В десять часов вечера, когда три свидетеля ушли, из кабачка «Дофин» снова принесли поднос с бутербродами и с бутылками пива. Мегрэ вышел в соседнюю комнату и сказал Лапуэнту:
— Теперь твоя очередь…
— Что я должен у него спрашивать?
— Что хочешь… Такая уж у них была система. Случалось, они сменяли друг друга по три-четыре раза в течение ночи, задавая одни и те же вопросы, но несколько в ином разрезе, стараясь мало-помалу измотать подозреваемого.
— Алло! Соедините меня, пожалуйста, с женой.
Госпожа Мегрэ еще не ложилась.
— Не жди меня… не советую…
— Ты, кажется, устал. Трудный допрос?
Она почувствовала по тону, что настроение у него неважное.
— Он будет отпираться до конца, не давая ни малейшей зацепки. В жизни не встречал более упрямого негодяя.
— А как Тубиб?
— Сейчас узнаю… Он тут же позвонил в больницу и попросил к телефону ночную сиделку хирургического отделения.
— Спит. Нет, болей нет… После обеда его смотрел профессор и заявил, что теперь он вне опасности.
— Больной что-нибудь говорил?
— Перед сном попросил пить.
— А больше ничего не говорил?
— Ничего. Принял снотворное и закрыл глаза. Полчаса Мегрэ расхаживал по коридору, предоставив сражаться Лапуэнту, голос которого гудел за дверью. Затем решил вернуться к себе и, войдя в кабинет, увидел, что ван Гут снова сидит в кресле, положив на колени огромные руки.
По лицу Лапуэнта не трудно было угадать, что он ничего не добился, тогда как речник насмешливо посматривал на него.
— Долго будет продолжаться эта канитель? — спросил он, видя, что Мегрэ снова уселся в кресло. — Не забудьте, что вы мне обещали вызвать консула.
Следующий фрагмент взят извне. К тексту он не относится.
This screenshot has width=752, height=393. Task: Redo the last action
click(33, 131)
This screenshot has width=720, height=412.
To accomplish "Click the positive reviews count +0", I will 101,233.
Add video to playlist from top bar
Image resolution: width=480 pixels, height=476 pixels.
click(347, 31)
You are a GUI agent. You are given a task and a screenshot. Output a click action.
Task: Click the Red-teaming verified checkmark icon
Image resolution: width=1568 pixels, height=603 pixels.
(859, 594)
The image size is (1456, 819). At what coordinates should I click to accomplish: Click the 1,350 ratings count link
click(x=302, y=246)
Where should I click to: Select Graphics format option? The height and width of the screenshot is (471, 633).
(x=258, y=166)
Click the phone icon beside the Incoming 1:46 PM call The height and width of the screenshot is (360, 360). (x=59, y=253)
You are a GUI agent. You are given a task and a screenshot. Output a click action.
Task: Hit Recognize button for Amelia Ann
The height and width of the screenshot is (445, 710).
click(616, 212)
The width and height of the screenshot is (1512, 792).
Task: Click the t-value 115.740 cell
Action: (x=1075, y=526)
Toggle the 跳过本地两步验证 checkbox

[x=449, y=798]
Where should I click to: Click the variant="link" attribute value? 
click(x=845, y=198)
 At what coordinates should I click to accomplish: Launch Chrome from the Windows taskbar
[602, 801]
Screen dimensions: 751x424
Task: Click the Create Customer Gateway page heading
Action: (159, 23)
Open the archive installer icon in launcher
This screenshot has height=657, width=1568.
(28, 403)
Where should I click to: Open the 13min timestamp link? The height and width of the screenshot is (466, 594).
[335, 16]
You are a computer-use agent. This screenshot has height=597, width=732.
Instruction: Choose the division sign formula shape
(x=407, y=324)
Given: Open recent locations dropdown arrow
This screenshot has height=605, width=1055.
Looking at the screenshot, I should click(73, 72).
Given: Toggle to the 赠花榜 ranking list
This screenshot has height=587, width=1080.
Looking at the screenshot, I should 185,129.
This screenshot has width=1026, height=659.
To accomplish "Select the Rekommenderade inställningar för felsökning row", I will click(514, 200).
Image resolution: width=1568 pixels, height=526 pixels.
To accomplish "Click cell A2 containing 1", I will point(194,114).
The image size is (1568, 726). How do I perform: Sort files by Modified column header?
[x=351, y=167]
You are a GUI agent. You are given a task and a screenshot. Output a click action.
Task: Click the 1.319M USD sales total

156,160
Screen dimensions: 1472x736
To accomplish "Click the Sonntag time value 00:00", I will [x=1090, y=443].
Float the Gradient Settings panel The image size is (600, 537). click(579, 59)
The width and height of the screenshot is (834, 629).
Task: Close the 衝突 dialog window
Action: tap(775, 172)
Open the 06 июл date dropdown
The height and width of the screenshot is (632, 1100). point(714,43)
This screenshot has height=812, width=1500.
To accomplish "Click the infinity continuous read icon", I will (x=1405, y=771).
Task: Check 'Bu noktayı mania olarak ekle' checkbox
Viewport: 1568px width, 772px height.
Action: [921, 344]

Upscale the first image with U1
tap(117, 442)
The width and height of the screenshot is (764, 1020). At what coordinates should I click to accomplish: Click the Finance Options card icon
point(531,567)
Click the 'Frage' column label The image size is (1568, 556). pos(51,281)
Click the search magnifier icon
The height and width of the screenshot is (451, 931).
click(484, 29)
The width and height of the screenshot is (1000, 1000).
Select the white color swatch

Я расскажу ему обо всех ваших фокусах, и об этом напишут в бельгийских газетах.
— Послушайте, ван Гут…
— Я слушаю вас час за часом, а вы долбите одно и то же. И этот тоже. — Он указал на Лапуэнта. — Может, у вас за дверью стоят еще другие, которые опять же будут меня допрашивать?
— Может быть.
— Но я отвечу им то же самое.
— В ваших показаниях много противоречивого.